Lipid metabolism and renal injuries: Our research investigates novel mechanisms that could lead to identifying new drug targets for preventing or treating radiation nephrotoxicity (RN) in cancer survivors. RN lacks an effective known molecular target, so we explored the role of sphingolipids in radiation-induced podocyte injury. Our findings revealed early cytoskeletal remodeling, down-regulation of SMPDL3b, and increased cellular ceramide levels as key factors in radiation injury. To assess renal damage noninvasively in conscious mice, we developed a rapid and cost-effective method for measuring glomerular filtration rate (GFR). Additionally, we studied the role of cholesterol metabolism in renal injury. LXR agonists have shown promise in reducing proteinuria, renal inflammation, and glomerular cholesterol content in diabetic mice by upregulating ABCA1. However, these agonists also increase plasma and liver triglycerides, limiting their clinical use. We identified 5-aryl nicotinamide compounds that target OSBPL7 and upregulate ABCA1-dependent cholesterol efflux through phenotypic drug discovery. This approach offers an alternative mechanism to enhance ABCA1 and presents a promising new therapeutic strategy for treating renal diseases and other disorders related to cellular cholesterol homeostasis. In future studies, we aim to explore further the regulatory mechanisms of intracellular cholesterol accumulation and its signaling processes. By understanding how normal cells become sensitive or tumor-resistant to radiation therapy and Chemotherapy, we hope to uncover valuable insights to improve cancer treatment efficacy.

Total body irradiation (TBI), Chemotherapy, and HSCT in renal injuries: Our research focuses on understanding the mechanisms of renal damage caused by total body irradiation (TBI), Chemotherapy, and hematopoietic stem cell transplantation (HSCT). In a murine model, we explore how TBI or HSCT affects lipid metabolism in normal kidney and cancer cells, leading to renal injury and treatment resistance. Our findings suggest lipid accumulation contributes to glomerular basement membrane (GBM) thickness and reduced renal function. We have also identified how radiation therapy (RT) induces podocyte injury and increases GBM thickness, resulting in albuminuria. Future studies will investigate the effects of different treatment doses on GBM components and cholesterol metabolism in renal injury. Additionally, we are studying the impact of platinum-based chemotherapeutic drugs and RT on cholesterol homeostasis in renal and tumor cells. We aim to understand the contributions of cholesterol uptake, synthesis, and efflux in treatment-induced renal injuries and tumor resistance. To address nephrotoxicity associated with cisplatin therapy, we are exploring lipid-depleting agents to enhance platinum drugs' efficacy while preventing renal toxicity.

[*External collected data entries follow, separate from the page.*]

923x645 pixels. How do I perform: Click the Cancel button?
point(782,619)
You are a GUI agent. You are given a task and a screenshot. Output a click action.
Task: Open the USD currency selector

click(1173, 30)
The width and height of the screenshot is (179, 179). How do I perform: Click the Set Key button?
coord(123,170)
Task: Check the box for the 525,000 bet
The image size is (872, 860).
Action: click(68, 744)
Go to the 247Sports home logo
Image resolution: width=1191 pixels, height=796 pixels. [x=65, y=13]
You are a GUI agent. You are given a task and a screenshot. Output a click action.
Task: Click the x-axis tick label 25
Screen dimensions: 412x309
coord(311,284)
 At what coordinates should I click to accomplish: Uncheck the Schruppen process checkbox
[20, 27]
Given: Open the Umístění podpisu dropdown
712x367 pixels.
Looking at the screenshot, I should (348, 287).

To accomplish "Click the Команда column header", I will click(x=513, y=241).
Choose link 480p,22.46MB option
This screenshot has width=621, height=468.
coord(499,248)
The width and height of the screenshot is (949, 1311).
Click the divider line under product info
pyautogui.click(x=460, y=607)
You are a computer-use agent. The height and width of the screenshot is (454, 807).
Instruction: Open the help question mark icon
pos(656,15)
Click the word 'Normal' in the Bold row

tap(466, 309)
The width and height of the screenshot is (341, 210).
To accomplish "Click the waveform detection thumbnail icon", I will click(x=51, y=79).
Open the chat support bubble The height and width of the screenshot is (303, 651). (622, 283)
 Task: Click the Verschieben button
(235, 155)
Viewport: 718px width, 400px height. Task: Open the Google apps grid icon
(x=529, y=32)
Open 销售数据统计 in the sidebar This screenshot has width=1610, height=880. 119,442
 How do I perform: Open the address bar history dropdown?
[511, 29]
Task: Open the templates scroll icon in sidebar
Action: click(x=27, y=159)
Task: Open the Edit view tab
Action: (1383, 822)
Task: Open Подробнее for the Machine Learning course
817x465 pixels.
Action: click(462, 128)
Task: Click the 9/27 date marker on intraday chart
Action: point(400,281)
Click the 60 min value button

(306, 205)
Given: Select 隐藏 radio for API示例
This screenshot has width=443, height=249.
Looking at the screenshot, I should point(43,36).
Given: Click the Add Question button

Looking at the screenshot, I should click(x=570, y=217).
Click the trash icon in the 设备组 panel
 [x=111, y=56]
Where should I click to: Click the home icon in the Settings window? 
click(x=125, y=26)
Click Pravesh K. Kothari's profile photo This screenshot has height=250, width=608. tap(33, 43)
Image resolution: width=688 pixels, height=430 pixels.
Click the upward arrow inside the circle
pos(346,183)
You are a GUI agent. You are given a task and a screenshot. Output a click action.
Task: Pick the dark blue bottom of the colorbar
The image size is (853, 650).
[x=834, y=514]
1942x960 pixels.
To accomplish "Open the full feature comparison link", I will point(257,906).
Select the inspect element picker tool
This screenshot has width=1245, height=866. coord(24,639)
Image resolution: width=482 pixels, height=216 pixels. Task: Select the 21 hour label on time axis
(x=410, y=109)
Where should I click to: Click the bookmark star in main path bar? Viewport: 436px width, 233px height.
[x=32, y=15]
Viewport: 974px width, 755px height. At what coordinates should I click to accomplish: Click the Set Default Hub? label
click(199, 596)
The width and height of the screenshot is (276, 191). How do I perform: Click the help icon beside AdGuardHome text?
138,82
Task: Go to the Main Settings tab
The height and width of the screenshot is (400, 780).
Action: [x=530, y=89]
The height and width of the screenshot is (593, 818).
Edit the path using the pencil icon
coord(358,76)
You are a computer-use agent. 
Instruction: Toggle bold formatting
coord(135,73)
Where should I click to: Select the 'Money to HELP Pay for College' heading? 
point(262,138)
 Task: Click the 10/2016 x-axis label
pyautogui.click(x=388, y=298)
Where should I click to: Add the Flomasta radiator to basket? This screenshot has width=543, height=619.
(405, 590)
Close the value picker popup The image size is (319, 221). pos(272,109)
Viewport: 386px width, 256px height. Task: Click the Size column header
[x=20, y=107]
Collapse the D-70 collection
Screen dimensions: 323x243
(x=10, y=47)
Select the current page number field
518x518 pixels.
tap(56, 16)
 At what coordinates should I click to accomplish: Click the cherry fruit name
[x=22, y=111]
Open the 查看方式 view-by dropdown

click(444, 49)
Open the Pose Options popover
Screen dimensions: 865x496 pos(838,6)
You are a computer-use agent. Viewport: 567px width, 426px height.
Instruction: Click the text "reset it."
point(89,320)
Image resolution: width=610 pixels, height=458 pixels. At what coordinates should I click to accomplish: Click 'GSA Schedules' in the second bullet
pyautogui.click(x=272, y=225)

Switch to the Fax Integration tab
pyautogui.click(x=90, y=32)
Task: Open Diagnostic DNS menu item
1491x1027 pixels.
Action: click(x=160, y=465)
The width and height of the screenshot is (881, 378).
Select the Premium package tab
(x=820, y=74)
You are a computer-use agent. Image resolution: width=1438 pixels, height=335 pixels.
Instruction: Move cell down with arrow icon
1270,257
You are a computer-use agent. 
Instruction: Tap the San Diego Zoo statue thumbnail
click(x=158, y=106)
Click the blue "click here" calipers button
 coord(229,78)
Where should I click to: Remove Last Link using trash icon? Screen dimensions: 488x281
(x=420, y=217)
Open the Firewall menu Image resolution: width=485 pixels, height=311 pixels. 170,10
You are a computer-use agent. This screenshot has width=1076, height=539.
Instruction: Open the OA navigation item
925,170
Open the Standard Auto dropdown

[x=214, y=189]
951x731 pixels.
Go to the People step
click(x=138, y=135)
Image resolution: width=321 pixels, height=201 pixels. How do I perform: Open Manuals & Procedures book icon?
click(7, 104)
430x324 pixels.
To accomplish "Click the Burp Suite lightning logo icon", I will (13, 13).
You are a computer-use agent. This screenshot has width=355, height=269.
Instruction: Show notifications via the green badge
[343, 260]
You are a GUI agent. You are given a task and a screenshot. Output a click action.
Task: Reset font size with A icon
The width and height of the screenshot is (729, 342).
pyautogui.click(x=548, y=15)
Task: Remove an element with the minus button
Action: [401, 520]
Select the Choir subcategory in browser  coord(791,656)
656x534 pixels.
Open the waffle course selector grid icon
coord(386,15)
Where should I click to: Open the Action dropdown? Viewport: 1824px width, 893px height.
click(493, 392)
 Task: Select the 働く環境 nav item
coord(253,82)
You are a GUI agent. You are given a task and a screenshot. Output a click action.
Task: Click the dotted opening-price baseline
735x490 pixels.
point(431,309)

Collectively, the projects in my lab have been comprehensive, covering various aspects of cancer research. We have delved into the mechanisms of normal tissue toxicity, focusing on nephrotoxicity. Additionally, our research involves studying cancer development, exploring potential therapeutic avenues, and investigating cancer predisposition. This diverse and robust research effort contributes significantly to the field of cancer research.